▶ TASK DESCRIPTION
Copy the data word for word, from the line containing "600x401 pixels." down to the line containing "click(254, 595)", and leave the pictures out.

▶ ITEMS
┌────────
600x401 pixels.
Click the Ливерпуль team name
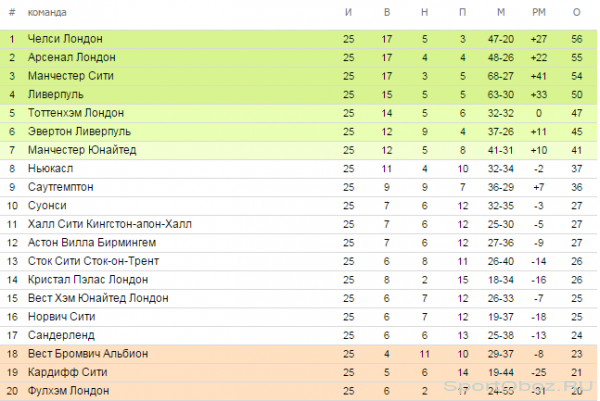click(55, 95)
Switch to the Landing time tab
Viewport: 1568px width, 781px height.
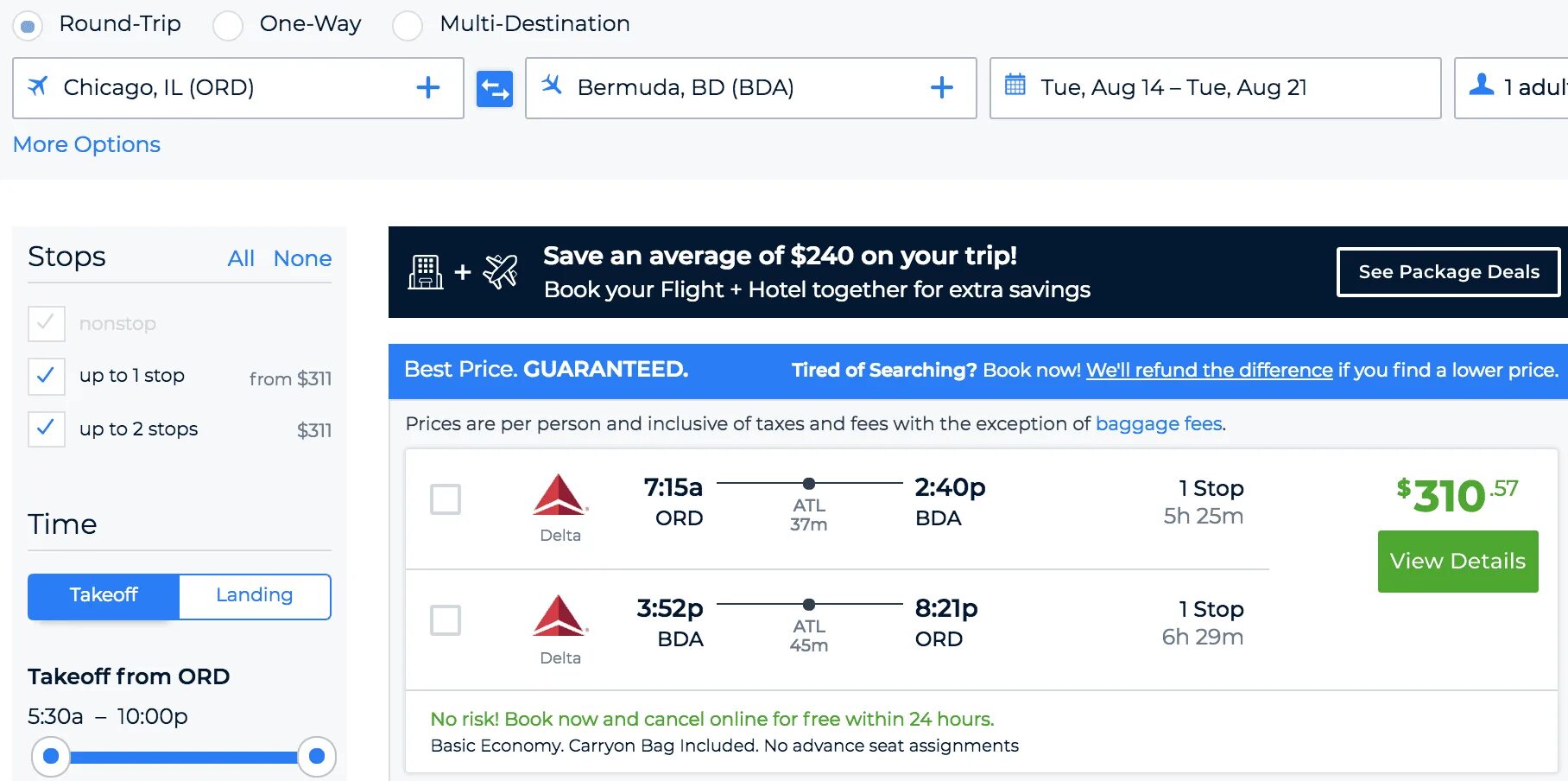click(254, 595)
└────────
┌────────
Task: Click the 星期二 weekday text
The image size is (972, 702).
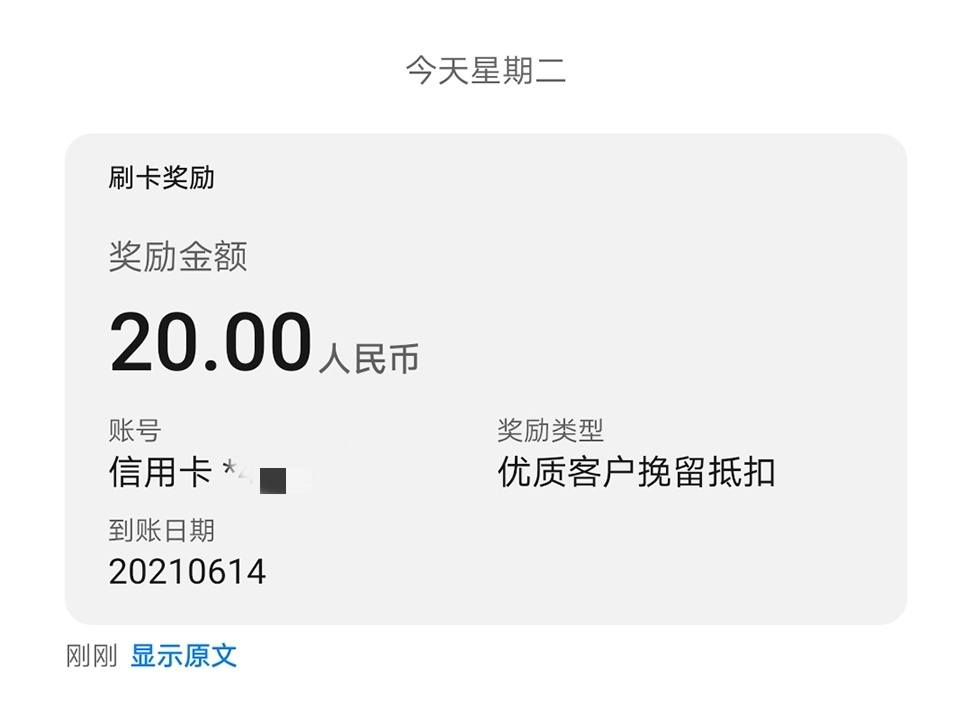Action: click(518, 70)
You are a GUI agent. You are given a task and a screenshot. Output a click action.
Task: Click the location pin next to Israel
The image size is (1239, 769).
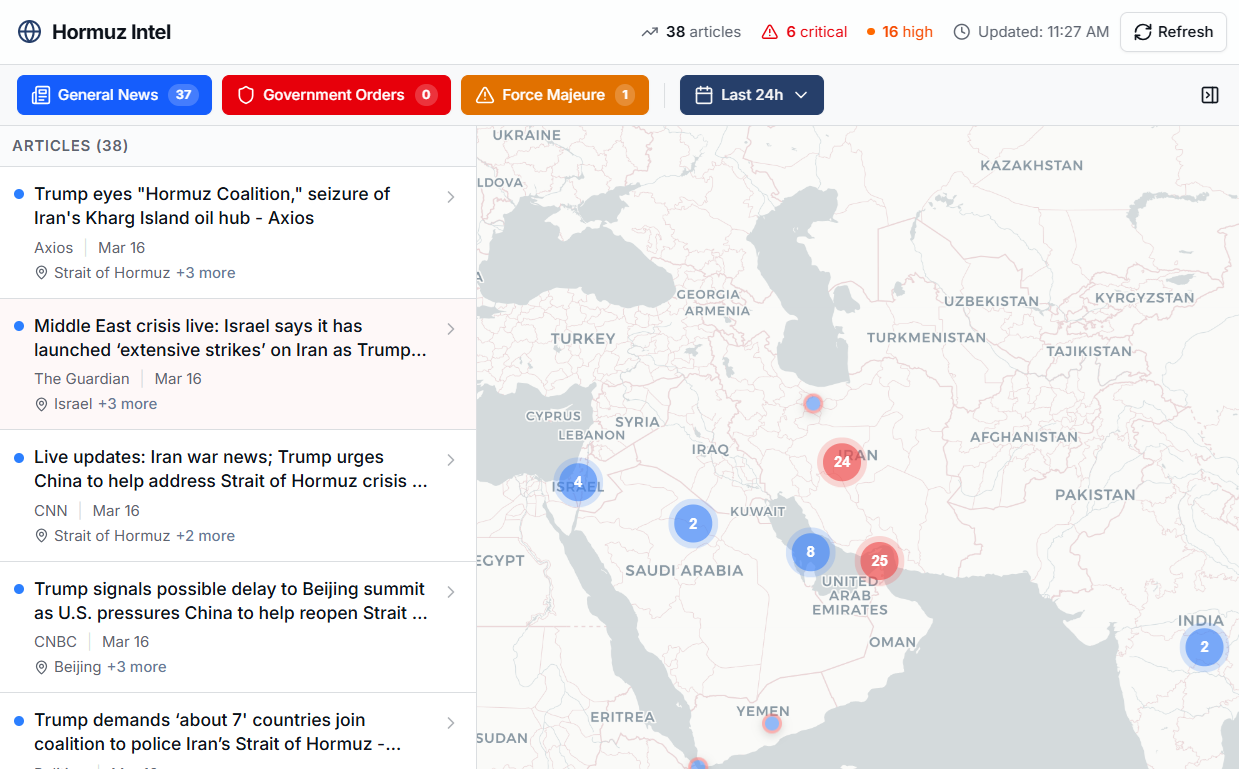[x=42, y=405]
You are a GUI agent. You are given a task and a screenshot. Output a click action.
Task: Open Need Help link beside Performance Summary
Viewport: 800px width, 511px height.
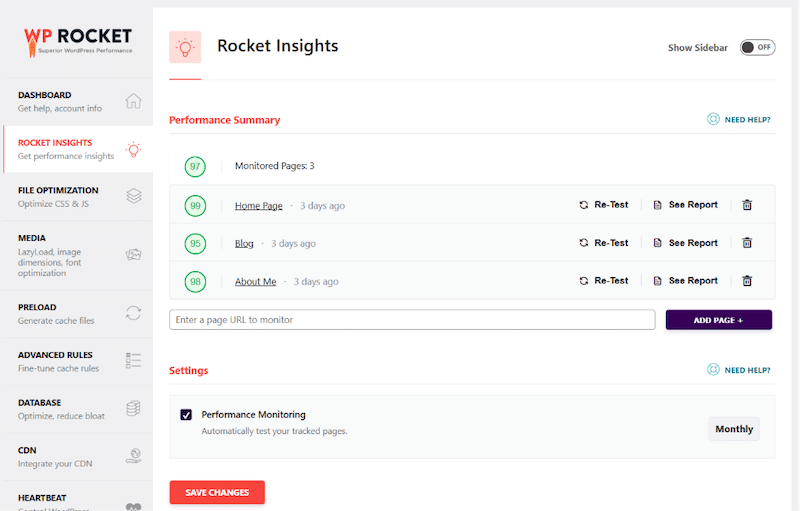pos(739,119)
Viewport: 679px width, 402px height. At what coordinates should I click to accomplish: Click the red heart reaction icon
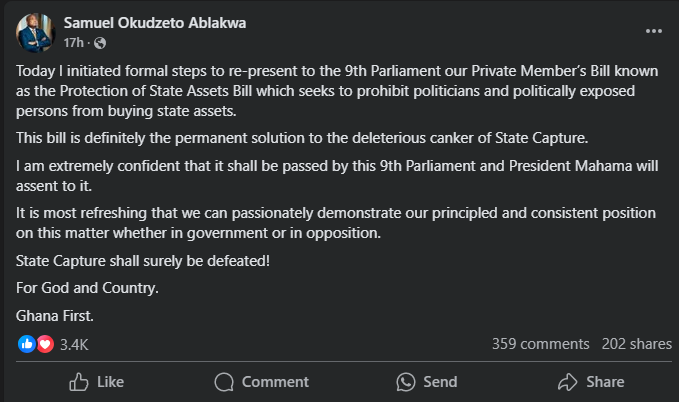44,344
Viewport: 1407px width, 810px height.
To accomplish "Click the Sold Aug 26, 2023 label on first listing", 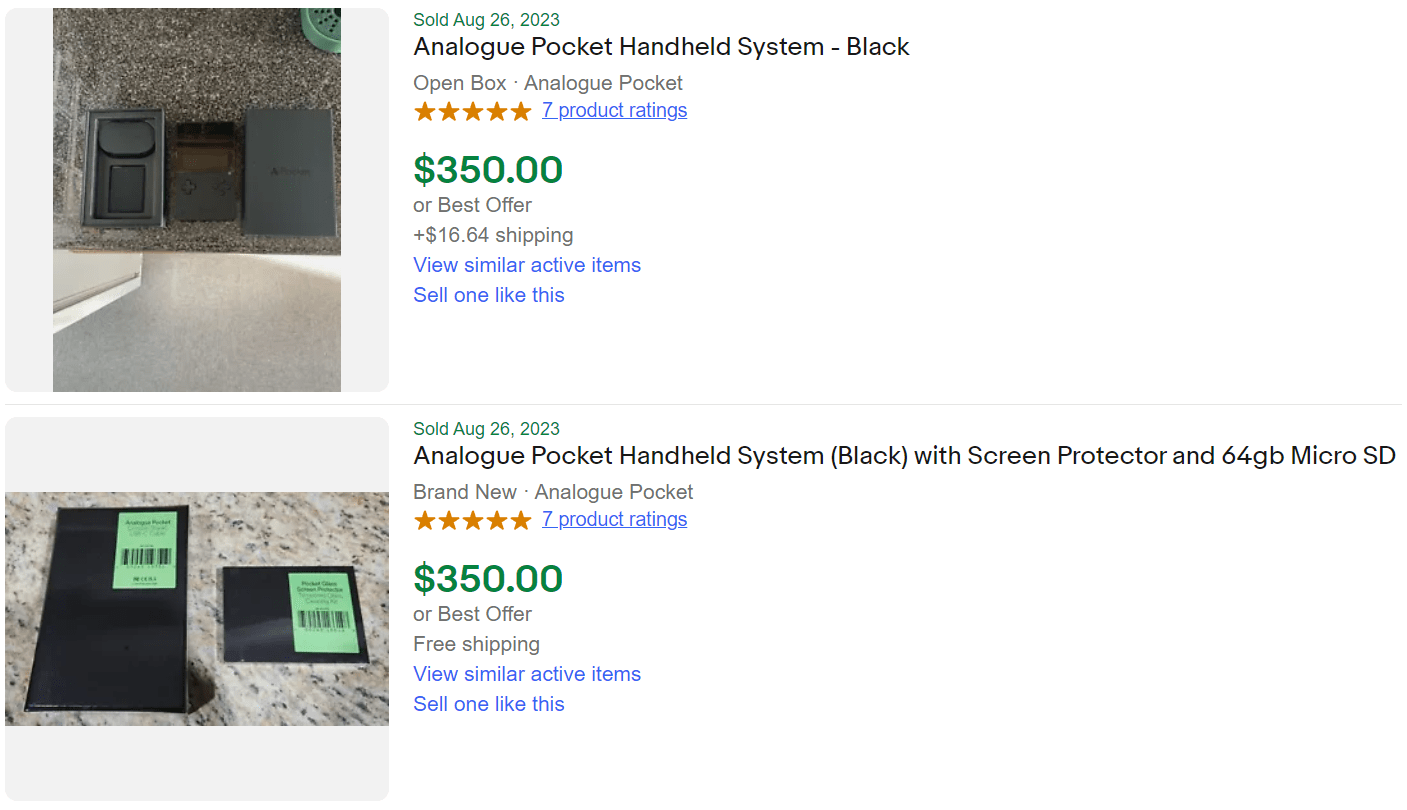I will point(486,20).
└────────
┌────────
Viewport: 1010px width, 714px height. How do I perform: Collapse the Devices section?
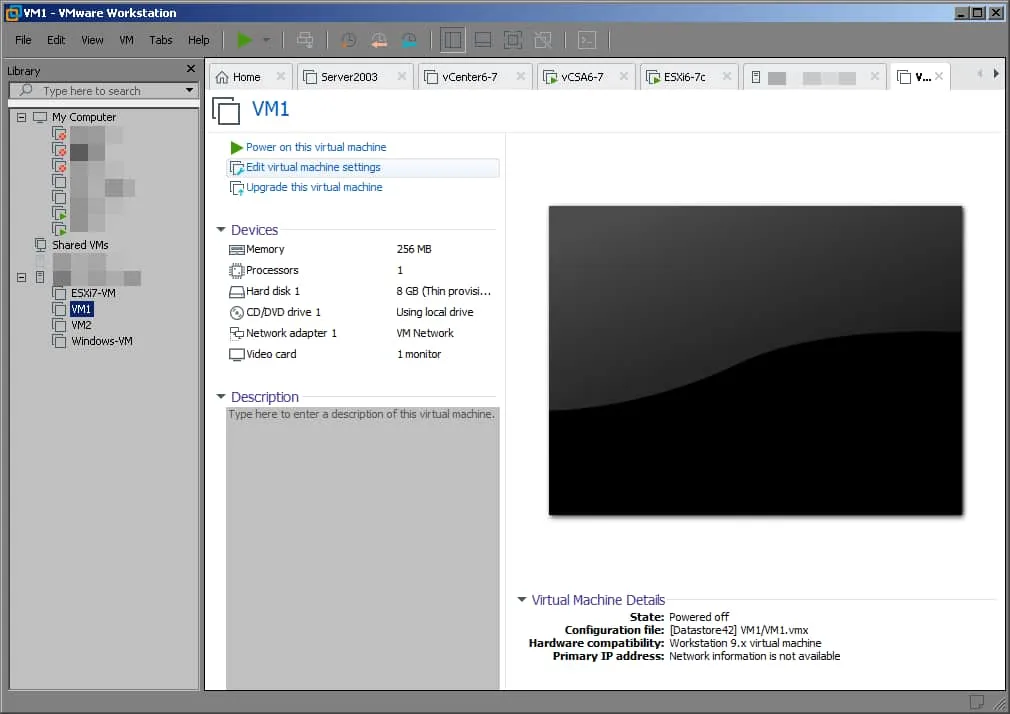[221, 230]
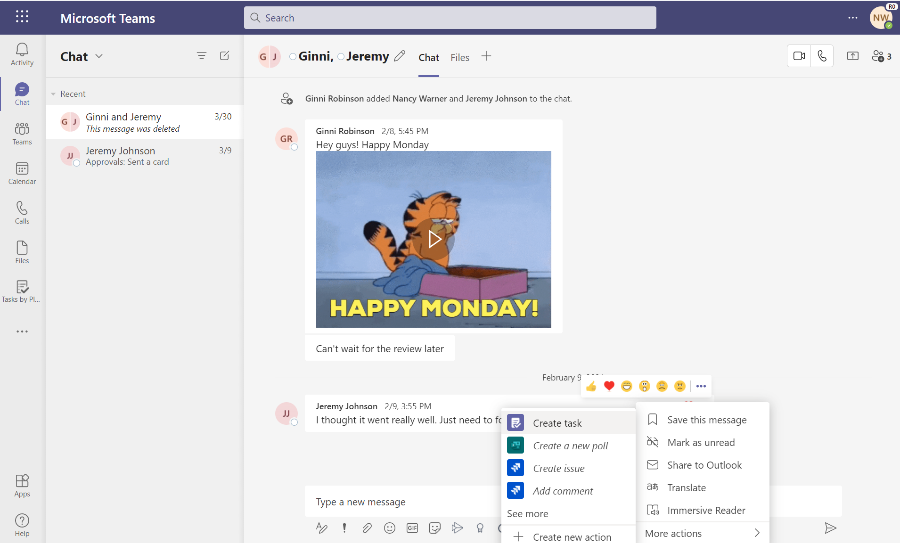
└────────
▶ SOLVED EXERCISE
600x401 pixels.
Click the Ливерпуль team name
click(55, 95)
Switch to the Landing time tab
Viewport: 1568px width, 781px height.
click(254, 595)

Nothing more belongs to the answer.